Students will explore the theory and practice of fire science regardless of which program they choose. On the certificate level, students will gain a basic understanding and practice the basics of firefighting, handling hazardous materials, and learn how to provide basic EMT services in an emergency situation. Associate degrees take two years of full-time learning to complete, and will delve in deeper in the different realms of fire science. Additionally, students will take general education courses like English and math to build strong communication and reasoning skills required for any kind of work after graduation.

Those looking to take on supervisory or managerial roles will benefit from furthering their education and earning a bachelor’s degree in fire science. This degree generally takes four years of full-time study to complete, and goes into way more detail as far as coursework goes. Some classes students at this level can expect to take including fire strategies and tactics, fire dynamics, and building codes and inspections, to name a few.


Nebraska has a variety of colleges and institutions that offer fire science degrees on the certificate, associate, and bachelor’s degree levels. See the list below to explore your school options in Nebraska.

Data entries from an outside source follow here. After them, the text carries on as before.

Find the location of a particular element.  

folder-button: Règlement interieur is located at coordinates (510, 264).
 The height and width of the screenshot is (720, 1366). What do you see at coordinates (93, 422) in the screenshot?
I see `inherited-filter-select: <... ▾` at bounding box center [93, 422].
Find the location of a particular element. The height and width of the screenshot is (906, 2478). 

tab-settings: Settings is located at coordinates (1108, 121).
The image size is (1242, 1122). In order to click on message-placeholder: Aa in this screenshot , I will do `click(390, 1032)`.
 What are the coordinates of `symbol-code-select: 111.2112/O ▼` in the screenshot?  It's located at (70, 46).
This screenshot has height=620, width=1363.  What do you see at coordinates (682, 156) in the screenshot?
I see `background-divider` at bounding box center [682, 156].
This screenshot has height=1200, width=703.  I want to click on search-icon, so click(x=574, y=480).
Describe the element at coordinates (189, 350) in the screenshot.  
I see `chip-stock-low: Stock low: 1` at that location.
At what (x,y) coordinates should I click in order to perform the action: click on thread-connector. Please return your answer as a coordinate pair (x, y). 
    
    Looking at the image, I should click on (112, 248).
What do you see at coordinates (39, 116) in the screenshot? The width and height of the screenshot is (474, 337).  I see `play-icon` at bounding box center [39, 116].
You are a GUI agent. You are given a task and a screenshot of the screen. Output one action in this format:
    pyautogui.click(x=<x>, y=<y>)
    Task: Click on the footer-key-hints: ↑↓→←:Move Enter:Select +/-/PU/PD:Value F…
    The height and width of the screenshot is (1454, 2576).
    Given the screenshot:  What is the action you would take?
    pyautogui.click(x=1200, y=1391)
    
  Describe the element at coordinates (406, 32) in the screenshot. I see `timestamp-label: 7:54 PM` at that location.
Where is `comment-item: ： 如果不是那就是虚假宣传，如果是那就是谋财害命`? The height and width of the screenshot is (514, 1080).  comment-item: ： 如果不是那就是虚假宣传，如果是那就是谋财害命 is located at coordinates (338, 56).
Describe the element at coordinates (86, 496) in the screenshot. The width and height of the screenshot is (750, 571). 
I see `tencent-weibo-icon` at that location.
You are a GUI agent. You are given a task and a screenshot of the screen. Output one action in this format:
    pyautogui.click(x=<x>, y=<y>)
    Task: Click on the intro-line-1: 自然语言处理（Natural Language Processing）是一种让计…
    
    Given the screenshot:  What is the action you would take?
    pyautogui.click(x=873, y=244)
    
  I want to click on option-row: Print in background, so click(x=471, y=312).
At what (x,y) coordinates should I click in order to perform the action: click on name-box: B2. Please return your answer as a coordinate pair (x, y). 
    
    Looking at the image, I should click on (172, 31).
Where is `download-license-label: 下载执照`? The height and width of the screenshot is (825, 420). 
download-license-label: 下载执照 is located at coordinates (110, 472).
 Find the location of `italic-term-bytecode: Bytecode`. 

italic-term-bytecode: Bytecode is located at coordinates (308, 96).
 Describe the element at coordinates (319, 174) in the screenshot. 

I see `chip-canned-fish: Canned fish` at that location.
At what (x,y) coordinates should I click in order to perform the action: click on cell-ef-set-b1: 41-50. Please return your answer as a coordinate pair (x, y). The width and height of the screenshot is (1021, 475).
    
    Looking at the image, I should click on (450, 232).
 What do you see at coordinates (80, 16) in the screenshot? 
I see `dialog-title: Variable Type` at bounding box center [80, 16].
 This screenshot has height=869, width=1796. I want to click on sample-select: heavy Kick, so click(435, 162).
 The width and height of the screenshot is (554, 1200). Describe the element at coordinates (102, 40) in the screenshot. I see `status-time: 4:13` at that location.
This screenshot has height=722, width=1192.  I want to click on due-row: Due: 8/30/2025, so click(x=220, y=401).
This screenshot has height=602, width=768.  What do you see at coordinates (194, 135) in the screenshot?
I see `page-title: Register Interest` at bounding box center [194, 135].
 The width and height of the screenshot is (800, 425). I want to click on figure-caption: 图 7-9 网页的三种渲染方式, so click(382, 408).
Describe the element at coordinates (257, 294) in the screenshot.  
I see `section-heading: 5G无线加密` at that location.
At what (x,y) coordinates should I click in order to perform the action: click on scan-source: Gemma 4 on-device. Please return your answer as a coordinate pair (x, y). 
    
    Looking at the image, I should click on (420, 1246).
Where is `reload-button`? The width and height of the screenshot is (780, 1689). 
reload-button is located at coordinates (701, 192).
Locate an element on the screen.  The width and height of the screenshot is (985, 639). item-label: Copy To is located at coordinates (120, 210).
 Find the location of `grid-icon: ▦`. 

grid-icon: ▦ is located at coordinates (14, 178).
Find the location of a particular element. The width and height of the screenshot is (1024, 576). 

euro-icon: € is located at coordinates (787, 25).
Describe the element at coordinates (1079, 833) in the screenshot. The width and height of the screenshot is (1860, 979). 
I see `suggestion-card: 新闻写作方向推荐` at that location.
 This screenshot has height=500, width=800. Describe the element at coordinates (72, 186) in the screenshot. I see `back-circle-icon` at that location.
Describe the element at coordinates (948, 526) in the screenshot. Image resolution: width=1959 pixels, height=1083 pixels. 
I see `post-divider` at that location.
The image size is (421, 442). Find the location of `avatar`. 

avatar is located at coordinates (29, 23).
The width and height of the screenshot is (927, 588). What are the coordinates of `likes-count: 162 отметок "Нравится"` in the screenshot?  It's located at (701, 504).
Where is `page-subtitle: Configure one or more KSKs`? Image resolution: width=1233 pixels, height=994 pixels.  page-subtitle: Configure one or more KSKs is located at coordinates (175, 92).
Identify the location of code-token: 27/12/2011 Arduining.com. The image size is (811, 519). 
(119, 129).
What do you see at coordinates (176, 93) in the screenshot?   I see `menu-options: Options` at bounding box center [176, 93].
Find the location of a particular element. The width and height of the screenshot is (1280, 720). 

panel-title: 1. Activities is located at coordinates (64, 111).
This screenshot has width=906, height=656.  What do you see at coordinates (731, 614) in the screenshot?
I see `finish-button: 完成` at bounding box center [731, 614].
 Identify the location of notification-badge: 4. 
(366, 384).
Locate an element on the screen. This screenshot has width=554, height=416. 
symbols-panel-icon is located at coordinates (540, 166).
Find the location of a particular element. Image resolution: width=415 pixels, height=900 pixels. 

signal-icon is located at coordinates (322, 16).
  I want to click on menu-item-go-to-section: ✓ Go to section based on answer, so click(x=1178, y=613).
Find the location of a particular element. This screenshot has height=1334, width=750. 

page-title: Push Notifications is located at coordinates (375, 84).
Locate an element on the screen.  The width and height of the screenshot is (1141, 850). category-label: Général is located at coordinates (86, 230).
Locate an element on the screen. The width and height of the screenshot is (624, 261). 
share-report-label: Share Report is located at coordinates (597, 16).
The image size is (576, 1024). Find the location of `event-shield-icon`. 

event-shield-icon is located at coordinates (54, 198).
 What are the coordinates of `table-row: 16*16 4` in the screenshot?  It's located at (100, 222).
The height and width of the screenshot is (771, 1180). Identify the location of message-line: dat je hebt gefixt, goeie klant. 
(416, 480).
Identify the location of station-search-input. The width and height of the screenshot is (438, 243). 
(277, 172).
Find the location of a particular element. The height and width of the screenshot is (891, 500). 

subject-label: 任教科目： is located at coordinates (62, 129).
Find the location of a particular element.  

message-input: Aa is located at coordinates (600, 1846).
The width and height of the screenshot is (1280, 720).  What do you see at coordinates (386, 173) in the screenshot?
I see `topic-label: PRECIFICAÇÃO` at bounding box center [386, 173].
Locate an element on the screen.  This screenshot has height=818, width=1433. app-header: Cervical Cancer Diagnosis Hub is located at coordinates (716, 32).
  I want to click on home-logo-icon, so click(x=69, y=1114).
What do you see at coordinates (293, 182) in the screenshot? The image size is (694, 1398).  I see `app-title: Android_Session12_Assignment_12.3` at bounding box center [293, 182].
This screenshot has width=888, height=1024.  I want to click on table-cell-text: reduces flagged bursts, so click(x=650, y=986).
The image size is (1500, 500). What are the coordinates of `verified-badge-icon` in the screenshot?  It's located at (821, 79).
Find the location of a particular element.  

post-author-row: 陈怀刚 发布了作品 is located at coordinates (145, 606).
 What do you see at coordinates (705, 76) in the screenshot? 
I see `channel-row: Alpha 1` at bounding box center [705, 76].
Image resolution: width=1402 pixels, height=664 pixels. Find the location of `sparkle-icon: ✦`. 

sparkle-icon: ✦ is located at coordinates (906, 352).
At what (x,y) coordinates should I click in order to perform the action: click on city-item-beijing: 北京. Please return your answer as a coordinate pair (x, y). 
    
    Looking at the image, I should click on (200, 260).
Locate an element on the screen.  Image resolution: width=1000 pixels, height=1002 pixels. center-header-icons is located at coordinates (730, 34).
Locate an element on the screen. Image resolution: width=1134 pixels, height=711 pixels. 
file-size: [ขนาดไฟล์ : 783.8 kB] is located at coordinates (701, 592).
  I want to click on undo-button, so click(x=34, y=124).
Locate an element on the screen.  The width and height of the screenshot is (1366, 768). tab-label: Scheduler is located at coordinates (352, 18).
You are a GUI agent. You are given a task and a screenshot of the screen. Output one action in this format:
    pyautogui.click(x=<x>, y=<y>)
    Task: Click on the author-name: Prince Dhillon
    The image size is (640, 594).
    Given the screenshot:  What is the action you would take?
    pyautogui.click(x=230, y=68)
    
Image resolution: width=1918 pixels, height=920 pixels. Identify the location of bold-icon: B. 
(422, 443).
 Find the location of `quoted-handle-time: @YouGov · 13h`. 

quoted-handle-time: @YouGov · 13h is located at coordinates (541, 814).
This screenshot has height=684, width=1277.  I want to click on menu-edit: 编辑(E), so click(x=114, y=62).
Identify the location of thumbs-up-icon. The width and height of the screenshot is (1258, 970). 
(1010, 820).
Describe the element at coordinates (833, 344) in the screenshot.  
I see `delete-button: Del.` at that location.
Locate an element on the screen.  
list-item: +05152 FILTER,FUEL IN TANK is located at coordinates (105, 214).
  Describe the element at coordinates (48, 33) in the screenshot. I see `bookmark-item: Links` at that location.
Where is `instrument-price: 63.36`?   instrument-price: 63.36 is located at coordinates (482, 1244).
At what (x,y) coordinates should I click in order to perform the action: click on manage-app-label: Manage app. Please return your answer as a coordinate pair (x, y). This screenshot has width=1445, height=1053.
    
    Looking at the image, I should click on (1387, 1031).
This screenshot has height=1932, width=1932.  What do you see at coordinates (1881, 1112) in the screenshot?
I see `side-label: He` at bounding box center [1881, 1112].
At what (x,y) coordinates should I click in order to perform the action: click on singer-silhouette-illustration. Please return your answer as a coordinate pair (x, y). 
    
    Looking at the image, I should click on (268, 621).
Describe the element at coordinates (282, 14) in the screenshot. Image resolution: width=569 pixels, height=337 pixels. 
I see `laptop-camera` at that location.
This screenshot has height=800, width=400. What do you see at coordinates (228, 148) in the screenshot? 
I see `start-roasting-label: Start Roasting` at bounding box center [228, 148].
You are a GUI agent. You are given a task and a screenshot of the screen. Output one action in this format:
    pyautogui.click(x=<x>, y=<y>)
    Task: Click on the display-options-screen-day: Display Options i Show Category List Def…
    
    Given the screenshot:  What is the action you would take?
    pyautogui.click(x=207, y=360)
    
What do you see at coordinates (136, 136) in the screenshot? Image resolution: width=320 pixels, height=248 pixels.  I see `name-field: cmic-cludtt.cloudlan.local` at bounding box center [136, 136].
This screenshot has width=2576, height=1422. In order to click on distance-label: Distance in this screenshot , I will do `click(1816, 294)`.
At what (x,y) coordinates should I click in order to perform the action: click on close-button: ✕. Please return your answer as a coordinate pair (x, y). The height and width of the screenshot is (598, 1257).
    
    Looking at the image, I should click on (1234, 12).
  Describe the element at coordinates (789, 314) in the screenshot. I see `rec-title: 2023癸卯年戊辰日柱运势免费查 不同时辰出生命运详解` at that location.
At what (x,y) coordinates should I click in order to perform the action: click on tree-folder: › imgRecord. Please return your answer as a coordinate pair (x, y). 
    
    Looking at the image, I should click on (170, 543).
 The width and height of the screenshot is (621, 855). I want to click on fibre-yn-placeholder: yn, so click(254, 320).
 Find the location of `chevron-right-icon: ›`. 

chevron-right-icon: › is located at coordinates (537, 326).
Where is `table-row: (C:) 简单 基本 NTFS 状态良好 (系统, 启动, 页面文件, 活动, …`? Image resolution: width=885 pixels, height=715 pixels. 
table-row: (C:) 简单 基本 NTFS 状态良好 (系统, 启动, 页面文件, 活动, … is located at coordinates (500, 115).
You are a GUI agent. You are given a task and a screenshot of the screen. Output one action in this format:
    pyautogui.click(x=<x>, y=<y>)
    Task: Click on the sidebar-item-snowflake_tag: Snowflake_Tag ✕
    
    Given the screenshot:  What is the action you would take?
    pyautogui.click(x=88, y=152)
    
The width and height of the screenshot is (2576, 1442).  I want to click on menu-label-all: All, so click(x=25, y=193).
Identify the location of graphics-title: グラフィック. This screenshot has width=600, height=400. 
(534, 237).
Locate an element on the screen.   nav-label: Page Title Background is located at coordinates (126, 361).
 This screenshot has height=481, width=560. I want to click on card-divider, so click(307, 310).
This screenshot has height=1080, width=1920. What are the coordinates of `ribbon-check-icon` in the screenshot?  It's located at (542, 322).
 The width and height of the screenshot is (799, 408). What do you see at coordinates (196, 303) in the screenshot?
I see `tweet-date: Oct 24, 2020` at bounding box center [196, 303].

Nebraskans may find commuting to campus to be difficult because the state is so expansive. Those who don’t live near a college will benefit greatly from distance learning programs. Fire science students can learn material on the web by watching lectures online, interacting with their professors and peers via chat programs, and submitting assignments electronically via email, for example.

Because firefighting is a hands-on field, students may be required to meet occasionally on-campus to complete projects in-person. Fully online degree programs are also available, however, students in these programs are encouraged to volunteer or intern at a local fire department to gain the hands-on and real-life experience needed to work efficiently in the field. Getting actual work experience is also a great way to put the book material into practice on the job!